→ Problem
Reproduce all of the records below word for word, keeping every line unchanged.

* Start Data supplied *

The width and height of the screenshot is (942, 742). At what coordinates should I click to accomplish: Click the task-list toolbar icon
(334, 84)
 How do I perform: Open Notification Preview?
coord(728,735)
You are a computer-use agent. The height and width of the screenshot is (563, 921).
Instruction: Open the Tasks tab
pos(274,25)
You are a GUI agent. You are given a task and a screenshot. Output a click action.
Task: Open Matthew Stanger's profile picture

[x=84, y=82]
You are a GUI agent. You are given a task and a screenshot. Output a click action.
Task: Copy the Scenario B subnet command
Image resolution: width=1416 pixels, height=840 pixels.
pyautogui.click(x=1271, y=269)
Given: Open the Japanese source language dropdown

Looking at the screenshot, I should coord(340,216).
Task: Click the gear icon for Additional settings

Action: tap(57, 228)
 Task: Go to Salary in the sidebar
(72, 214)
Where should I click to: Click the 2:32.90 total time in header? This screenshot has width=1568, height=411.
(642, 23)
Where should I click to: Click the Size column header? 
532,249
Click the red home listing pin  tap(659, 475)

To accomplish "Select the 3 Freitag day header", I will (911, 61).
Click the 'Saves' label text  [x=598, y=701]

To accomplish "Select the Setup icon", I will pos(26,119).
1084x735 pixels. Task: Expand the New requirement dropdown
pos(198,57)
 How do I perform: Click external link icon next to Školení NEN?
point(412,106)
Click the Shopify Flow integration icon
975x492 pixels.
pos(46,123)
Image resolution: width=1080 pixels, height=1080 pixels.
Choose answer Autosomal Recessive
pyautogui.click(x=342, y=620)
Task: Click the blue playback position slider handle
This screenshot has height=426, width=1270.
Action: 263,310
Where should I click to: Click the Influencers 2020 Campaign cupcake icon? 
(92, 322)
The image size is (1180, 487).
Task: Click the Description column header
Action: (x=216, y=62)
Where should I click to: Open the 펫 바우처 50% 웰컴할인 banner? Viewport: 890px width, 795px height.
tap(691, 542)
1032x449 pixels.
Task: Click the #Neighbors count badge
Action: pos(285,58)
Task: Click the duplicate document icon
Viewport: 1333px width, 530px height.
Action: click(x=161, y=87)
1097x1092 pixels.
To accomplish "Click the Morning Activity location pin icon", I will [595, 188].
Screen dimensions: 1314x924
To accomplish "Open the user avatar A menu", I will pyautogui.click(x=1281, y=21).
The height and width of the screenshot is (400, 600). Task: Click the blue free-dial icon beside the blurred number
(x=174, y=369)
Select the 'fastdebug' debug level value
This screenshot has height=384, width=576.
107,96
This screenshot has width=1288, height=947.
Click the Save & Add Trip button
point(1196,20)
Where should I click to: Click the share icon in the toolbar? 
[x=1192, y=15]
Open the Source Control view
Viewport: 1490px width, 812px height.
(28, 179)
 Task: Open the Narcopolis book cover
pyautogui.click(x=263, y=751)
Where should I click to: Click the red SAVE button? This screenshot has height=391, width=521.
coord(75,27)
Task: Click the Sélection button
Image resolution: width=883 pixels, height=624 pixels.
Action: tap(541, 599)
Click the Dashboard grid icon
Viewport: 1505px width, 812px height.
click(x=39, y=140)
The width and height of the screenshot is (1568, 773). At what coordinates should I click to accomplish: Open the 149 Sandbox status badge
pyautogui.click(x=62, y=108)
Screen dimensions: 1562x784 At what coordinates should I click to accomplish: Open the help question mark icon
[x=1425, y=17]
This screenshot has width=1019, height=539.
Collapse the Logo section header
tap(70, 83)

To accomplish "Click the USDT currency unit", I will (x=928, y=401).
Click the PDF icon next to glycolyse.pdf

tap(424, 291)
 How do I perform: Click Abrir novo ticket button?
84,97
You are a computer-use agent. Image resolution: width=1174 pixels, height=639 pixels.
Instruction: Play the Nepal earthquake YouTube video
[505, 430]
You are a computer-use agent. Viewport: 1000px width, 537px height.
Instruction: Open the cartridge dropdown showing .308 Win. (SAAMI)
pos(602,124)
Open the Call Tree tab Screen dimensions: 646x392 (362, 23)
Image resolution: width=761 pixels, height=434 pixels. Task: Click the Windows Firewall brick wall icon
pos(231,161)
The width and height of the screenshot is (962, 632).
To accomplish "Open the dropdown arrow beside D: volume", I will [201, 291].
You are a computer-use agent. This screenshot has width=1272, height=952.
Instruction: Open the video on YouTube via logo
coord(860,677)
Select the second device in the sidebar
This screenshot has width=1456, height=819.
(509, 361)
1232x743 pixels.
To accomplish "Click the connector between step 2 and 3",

* End Data supplied *

→ Finished answer
The width and height of the screenshot is (942, 742). At what coordinates should I click to accomplish: Click the task-list toolbar icon
(334, 84)
 How do I perform: Open Notification Preview?
coord(728,735)
You are a computer-use agent. The height and width of the screenshot is (563, 921).
Instruction: Open the Tasks tab
pos(274,25)
You are a GUI agent. You are given a task and a screenshot. Output a click action.
Task: Open Matthew Stanger's profile picture

[x=84, y=82]
You are a GUI agent. You are given a task and a screenshot. Output a click action.
Task: Copy the Scenario B subnet command
Image resolution: width=1416 pixels, height=840 pixels.
pyautogui.click(x=1271, y=269)
Given: Open the Japanese source language dropdown

Looking at the screenshot, I should coord(340,216).
Task: Click the gear icon for Additional settings

Action: tap(57, 228)
 Task: Go to Salary in the sidebar
(72, 214)
Where should I click to: Click the 2:32.90 total time in header? This screenshot has width=1568, height=411.
(642, 23)
Where should I click to: Click the Size column header? 
532,249
Click the red home listing pin  tap(659, 475)

To accomplish "Select the 3 Freitag day header", I will (911, 61).
Click the 'Saves' label text  [x=598, y=701]

To accomplish "Select the Setup icon", I will pos(26,119).
1084x735 pixels. Task: Expand the New requirement dropdown
pos(198,57)
 How do I perform: Click external link icon next to Školení NEN?
point(412,106)
Click the Shopify Flow integration icon
975x492 pixels.
pos(46,123)
Image resolution: width=1080 pixels, height=1080 pixels.
Choose answer Autosomal Recessive
pyautogui.click(x=342, y=620)
Task: Click the blue playback position slider handle
This screenshot has height=426, width=1270.
Action: 263,310
Where should I click to: Click the Influencers 2020 Campaign cupcake icon? 
(92, 322)
The image size is (1180, 487).
Task: Click the Description column header
Action: (x=216, y=62)
Where should I click to: Open the 펫 바우처 50% 웰컴할인 banner? Viewport: 890px width, 795px height.
tap(691, 542)
1032x449 pixels.
Task: Click the #Neighbors count badge
Action: pos(285,58)
Task: Click the duplicate document icon
Viewport: 1333px width, 530px height.
Action: click(x=161, y=87)
1097x1092 pixels.
To accomplish "Click the Morning Activity location pin icon", I will [595, 188].
Screen dimensions: 1314x924
To accomplish "Open the user avatar A menu", I will pyautogui.click(x=1281, y=21).
The height and width of the screenshot is (400, 600). Task: Click the blue free-dial icon beside the blurred number
(x=174, y=369)
Select the 'fastdebug' debug level value
This screenshot has height=384, width=576.
107,96
This screenshot has width=1288, height=947.
Click the Save & Add Trip button
point(1196,20)
Where should I click to: Click the share icon in the toolbar? 
[x=1192, y=15]
Open the Source Control view
Viewport: 1490px width, 812px height.
(28, 179)
 Task: Open the Narcopolis book cover
pyautogui.click(x=263, y=751)
Where should I click to: Click the red SAVE button? This screenshot has height=391, width=521.
coord(75,27)
Task: Click the Sélection button
Image resolution: width=883 pixels, height=624 pixels.
Action: tap(541, 599)
Click the Dashboard grid icon
Viewport: 1505px width, 812px height.
click(x=39, y=140)
The width and height of the screenshot is (1568, 773). At what coordinates should I click to accomplish: Open the 149 Sandbox status badge
pyautogui.click(x=62, y=108)
Screen dimensions: 1562x784 At what coordinates should I click to accomplish: Open the help question mark icon
[x=1425, y=17]
This screenshot has width=1019, height=539.
Collapse the Logo section header
tap(70, 83)

To accomplish "Click the USDT currency unit", I will (x=928, y=401).
Click the PDF icon next to glycolyse.pdf

tap(424, 291)
 How do I perform: Click Abrir novo ticket button?
84,97
You are a computer-use agent. Image resolution: width=1174 pixels, height=639 pixels.
Instruction: Play the Nepal earthquake YouTube video
[505, 430]
You are a computer-use agent. Viewport: 1000px width, 537px height.
Instruction: Open the cartridge dropdown showing .308 Win. (SAAMI)
pos(602,124)
Open the Call Tree tab Screen dimensions: 646x392 (362, 23)
Image resolution: width=761 pixels, height=434 pixels. Task: Click the Windows Firewall brick wall icon
pos(231,161)
The width and height of the screenshot is (962, 632).
To accomplish "Open the dropdown arrow beside D: volume", I will [201, 291].
You are a computer-use agent. This screenshot has width=1272, height=952.
Instruction: Open the video on YouTube via logo
coord(860,677)
Select the second device in the sidebar
This screenshot has width=1456, height=819.
(509, 361)
1232x743 pixels.
To accomplish "Click the connector between step 2 and 3",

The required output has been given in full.